Some Single Judge Decisions on Global Awards
- A number of single judge decisions have considered the issue. In Perfect v MacDonald, for example, McMeekin J said:
While the precise point may not have arisen in the past Mr Crow SC has referred me to three decisions where the section has been considered, two of the Court of Appeal. In both of those latter decisions the Court plainly accepted that it was appropriate to adopt the principles explained in Malec when arriving at a global assessment. There was no suggestion that there had been any alteration of the common law brought about by the enactment of s 55.
- In Nucifora v AAI Limited the same judge said that it may be doubted that s 55(3) of the Act has affected any change to the position at common law and that the usual principles continue to apply.
- A similar view was adopted by McMeekin J in Brown v Holzberger. That case involved more than modest global claims. The plaintiff sought $65,000 for past economic loss and $750,000 for future economic loss. The defendant was prepared to submit to awards of $45,000 and $450,000 respectively. After referring to the three Court of Appeal decisions and his own reasons in Nucifora, His Honour took the view that the methodology need not include an explicit statement of a formula, and that an ‘experienced guess’ was sufficient. For those two propositions, His Honour relied on Reardon-Smith v Allianz Australia Insurance Ltd and Ballesteros v Chidlow. His Honour proceeded to award $55,000 for past economic loss and $500,000 for future economic loss on a global basis.
- That decision appears to extend what is contemplated by s 55 of the Act and the three Court of Appeal decisions. The methodology and assumptions on which the award is based are required to be stated. The reasons of Keane JA were limited to cases of modest awards, where the lost chance of substantial financial benefit was so slight as to be almost negligible’ and where the award was modest. In those cases, it was a sufficient statement of methodology to merely refer to the principles in Malec’s case.
- The statement of Keane JA that s 55(3) of the Act does not require an explicit statement of a calculation in which a formula is applied to factual findings must be viewed in that context and as explaining that the section does not require an exercise in mathematics.
- The dissenting reasons of Fryberg J in Ballesteros v Chidlow illustrate that point:
What is sufficient to enable compliance with the subsection? “Assumptions” and “methodology” operate in tandem in the provision, and the one throws light on the other. Both words have overtones of at least quasi-mathematical meaning. “Assumptions” could, of course, refer to the facts found by the judge upon which the award is based. In my view that would be a most inappropriate use of the word, and it seems unlikely that it was intended in this context. Apart from anything else, the subsection would be unnecessary if that were the meaning, since judges must in any event state their findings of fact. In the context of making a global award where, ex hypothesi, precise calculation by reference to a defined loss is impossible, it is much more likely to have been intended to refer to assumed facts underlying one or more hypothetical calculations which a judge might use in order to get a general idea of what might constitute a suitable global figure; or to similar facts or sets of facts used by the judge to confirm or cross-check a global figure selected by making an experienced guess. That in turn suggests that “methodology” does not refer to anything too demanding. In this context, an experienced guess is a legitimate methodology, although if possible it should be dissected in a manner appropriate to the circumstances of the case in order to understand what it might imply in those circumstances and thereby to confirm that the figure is of an appropriate order of magnitude.

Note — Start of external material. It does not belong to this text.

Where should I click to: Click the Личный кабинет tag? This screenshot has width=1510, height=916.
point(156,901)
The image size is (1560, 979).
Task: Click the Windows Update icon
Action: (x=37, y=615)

- Those dissenting reasons, and that discussion of the concept of ‘experienced guess,’ do not enable a court to jettison the legislative requirement of a statement of both the methodology and the assumptions on which the award is based.
- In McKay v Armstrong, Morzone DCJ awarded what he described as a ‘global award’ of $50,000 for future economic loss. But that award was rationalised by reference to specified estimates of losses per week, for different periods, as well as using the 5% multiplier and a discount. In other words, whilst labelled as a global award, it was clear that both assumptions and a methodology was applied. His Honour took a similar approach in Armstrong-Waters v State of Queensland.
Global Awards – A Summary
- There is an additional reason why global awards are undesirable, even in the context of an assessment of a loss of earning capacity, which of course is an assessment of a loss of a chance. As the ACT Court of Appeal explained in O'Brien v Noble in relation to the giving of reasons by trial judges:
While not every aspect of the reasoning process needs to be spelled out, the reasons must resolve critical points in dispute and facilitate appellate review: Kendirjian v Ayoub  NSWCA 194 at  (McColl JA); and
Awards for damages should not be arrived at intuitively but by a process of methodical consideration: Gamser v Nominal Defendant (1977) 136 CLR 145 at 149 (Stephen J).
- For all of those reasons, in my view:
- (a)section 55(3) of the Act does alter the common law;
- (b)the court is required by the statute to state both its assumptions and the methodology used to arrive at the award for economic loss;
- (c)that requirement does not permit the court to make a ‘global award’ in the sense of an award that is not the subject of some application of assumptions as well as a methodology;
- (d)the evident purpose of section 55(3) of the Act is to ensure that courts do not use what has been described as the ‘purely intuitive’ assessment of damages as a global sum but instead adopt a transparent and reasoned approach based on the evidence.
- That said, it must be acknowledged that the Court of Appeal’s decision in Reardon-Smith v Allianz Australia Insurance Ltd, and its majority decision in Ballesteros v Chidlow, accepts the validity of modest global sums for loss of earning capacity. On the other hand, the dissent of Fryberg J in Ballesteros v Chidlow is to the contrary. The Court of Appeal’s more recent decision in Allianz Australia Insurance Limited v McCarthy recognises the possibility of global sums for economic loss but requires that the court sufficiently reveal the basis for even a modest global award.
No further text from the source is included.